= Jesse Babcock Ferguson =

Jesse Babcock Ferguson (January 19, 1819 - September 3 or September 4, 1870) was an American Christian preacher who developed Spiritualist leanings in the 1840s and 1850s while serving as the preacher at the Nashville, Tennessee Church of Christ.

==Biography==

Ferguson edited a periodical called The Christian Magazine and drew large numbers into the church with his powerful preaching, leading to congregational growth and the construction of a new church building. He was eventually expelled from the Nashville Church of Christ in April 1857 for his public advocacy of Spiritualism; the new church building burned shortly after that under suspicious circumstances. Ferguson's beliefs and their upshot led some of the members of the Nashville Church of Christ who had not agreed with Ferguson's Spiritualism to make stronger affirmation of orthodoxy a requirement for future ministers; among the leaders of this strain of belief was Tolbert Fanning, who used the Ferguson incident to enforce his own conservative beliefs as the norm for the group.

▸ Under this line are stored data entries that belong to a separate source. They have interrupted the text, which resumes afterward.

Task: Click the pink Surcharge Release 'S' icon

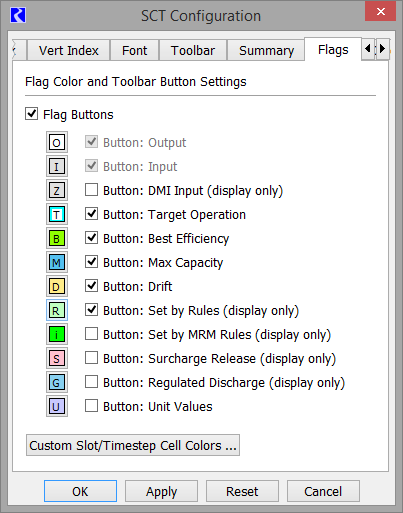Action: pyautogui.click(x=57, y=358)
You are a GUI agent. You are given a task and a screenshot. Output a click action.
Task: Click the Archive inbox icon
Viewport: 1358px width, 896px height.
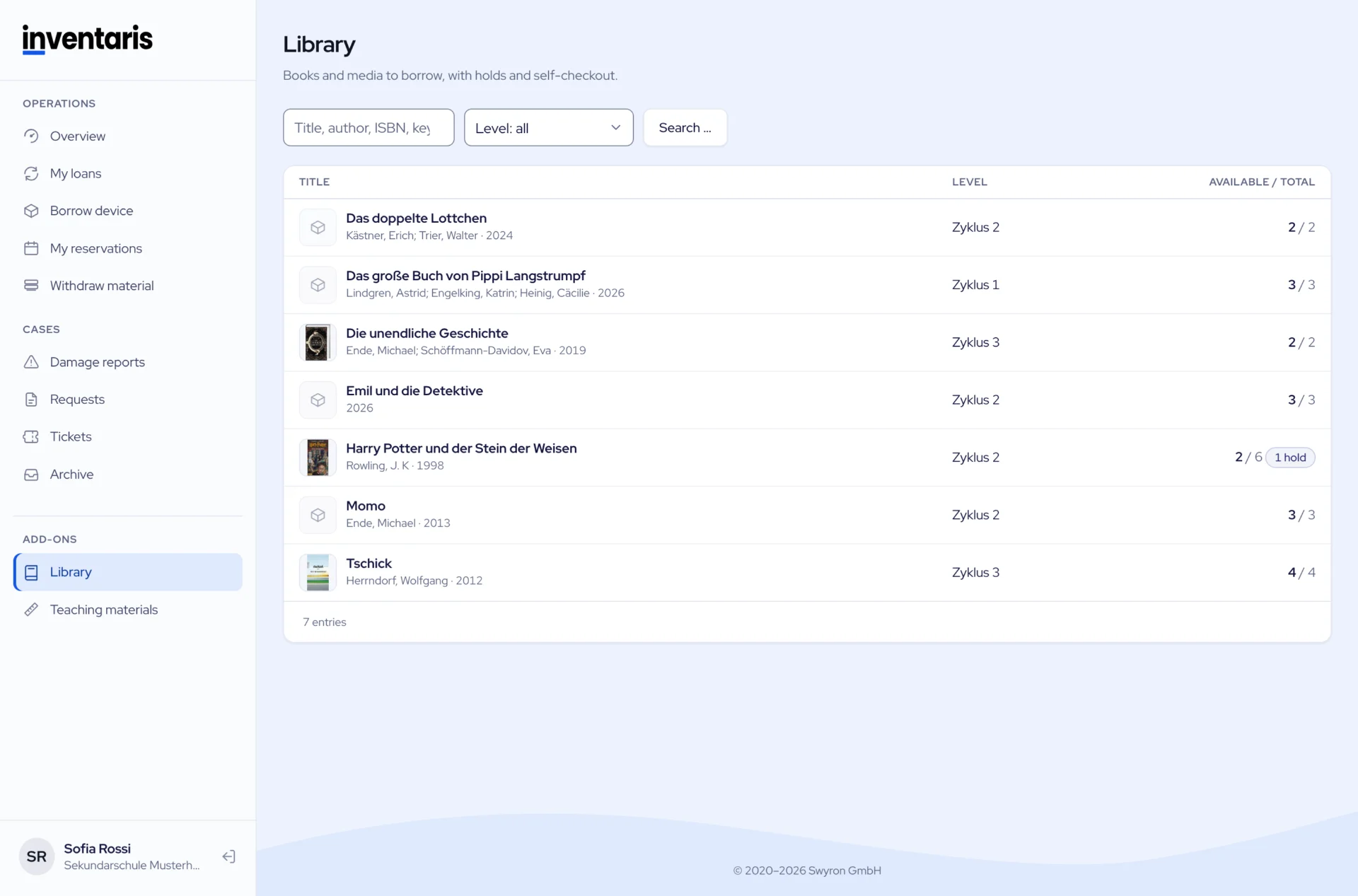31,475
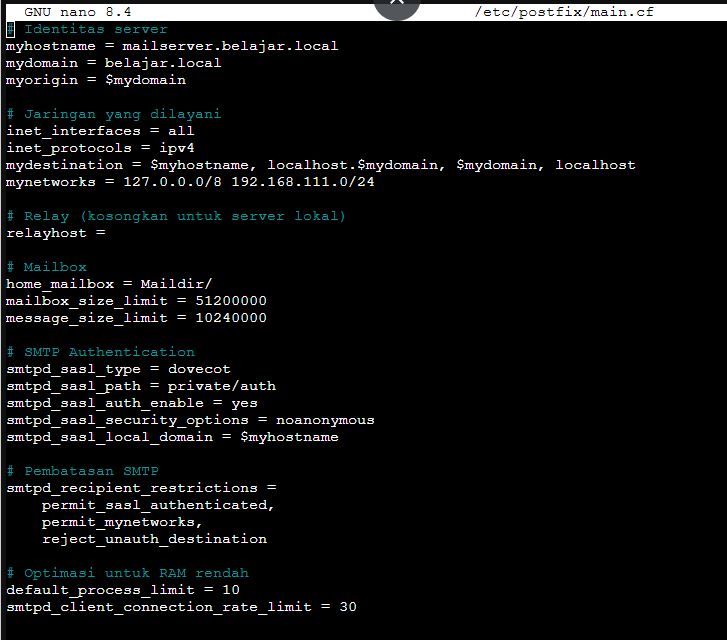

Ferguson later travelled to England in the company of the Davenport brothers to demonstrate supposed supernatural phenomena. He worked as their stage manager but they were exposed as frauds. Ferguson also became convinced of the eventual salvation of all souls through divine grace, the doctrine of Universalism, and was active in the Universalist faith in his later years.

Ferguson is buried in Nashville's Mount Olivet Cemetery.